In an April 2010 White Paper, I proposed the focus should be on a vehicle with a 30 to 50 mile battery range and a range extender. The driving range was supported by a three year trip generation study of a single family use of multi vehicles. There was very little use over 50 miles (16% worst case) but this must be recongnized in the user psychology. The system was to have the minimum battery for the selected range and the range extender should match the required capacity (approximately 20kW).
The range extender is: 1) cheaper than the battery required to replace it, 2) support to the psychology of the user, 3) very efficient when designed and operated at a specific load and constant speed, 4) shut down when the battery charging is not required and 5) back up for a failing or failed battery. While any engine runs best under these conditions, a new concept called the CV Engine is 1/4 the size, twice as efficient and less pollution (for equal power). This improvement moves the cost of electricity closer to home utility charging and may be less than "on the road" charging. There is more but to much for a thread.
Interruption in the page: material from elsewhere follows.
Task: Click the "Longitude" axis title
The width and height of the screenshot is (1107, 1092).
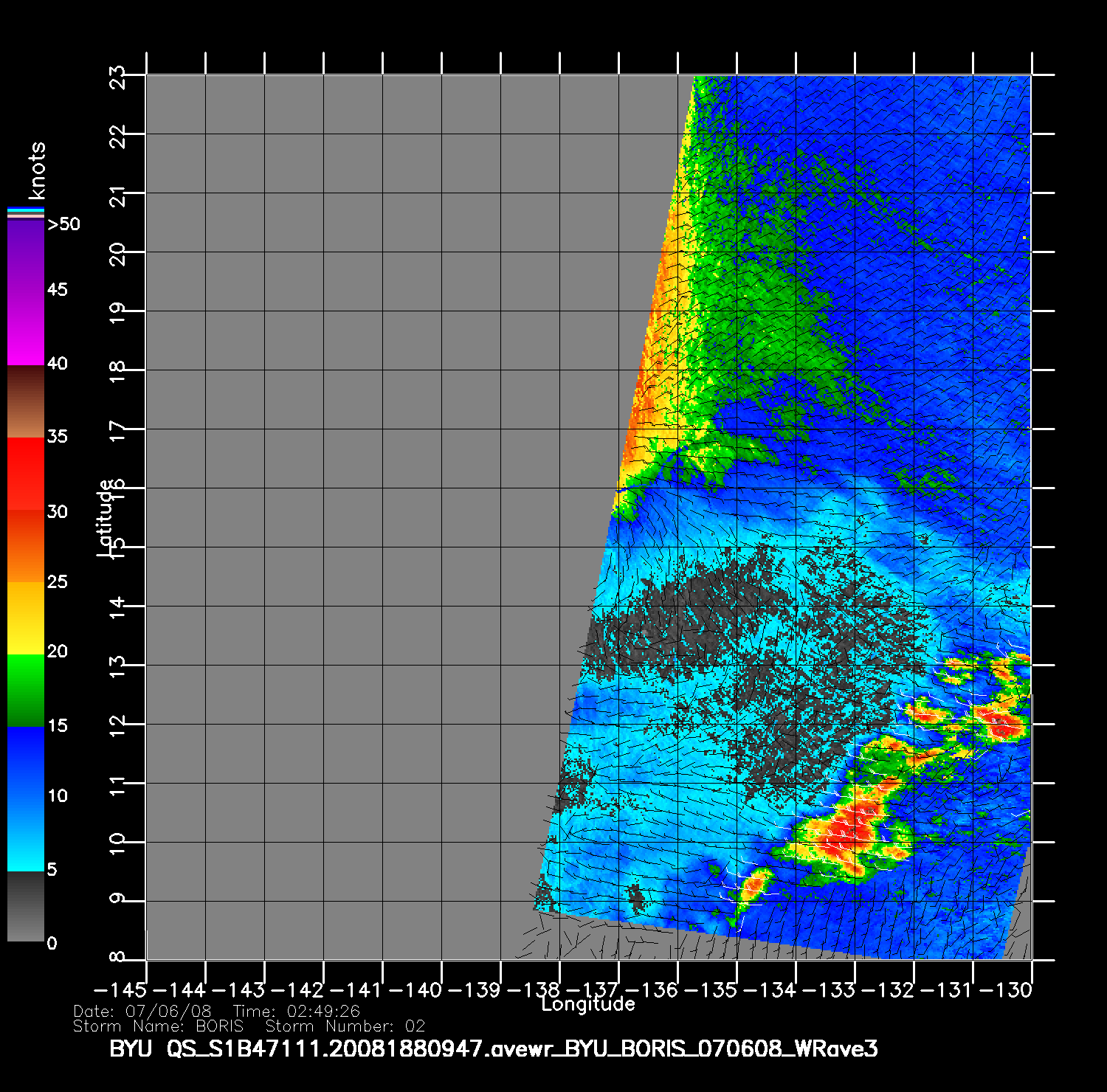Action: (x=587, y=1004)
The USPTO issued their Notice of Allowance to Issue a Patent on 09-12-12 for the CV Engine/Technology. More to come later perhaps as article in Design News.
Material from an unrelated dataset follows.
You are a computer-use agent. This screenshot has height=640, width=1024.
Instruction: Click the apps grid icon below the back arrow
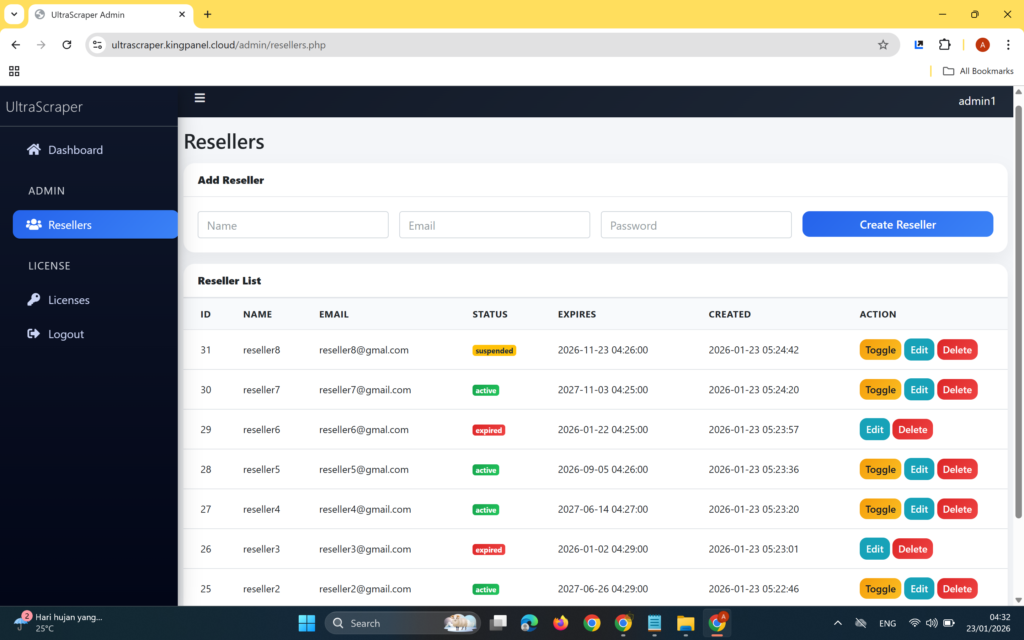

The fact that you disagree with this article doesn't mean that UBM articles are biased, CharlesM. Moreover, your accusation about Chevy Volt battery fire stories couldn't be more inaccurate. During the media-wide spread of battery fire stories, we were the ones that pointed out -- repeatedly -- that there was nothing to worry about.
Regarding our Avnet Drive for Innovation: Editor Brian Fuller has toured the country with the Volt, driven it up Pikes Peak, and written a boatload of positive stories about it. When I reviewed the Volt, I called it an "astonishing vehicle, a lot of fun to drive, yet stingy in its use of energy." We've also done a similar positive review on the Prius PHV.
Oh, and there's also our Engineer of the Year award three years ago: We nominated JB Straubel of Tesla Motors, named him the winner, and wrote a four-page magazine piece about his efforts. See "Tesla Engineer Boosts EV Range to New Heights," http://www.designnews.com/document.asp?doc_id=228520.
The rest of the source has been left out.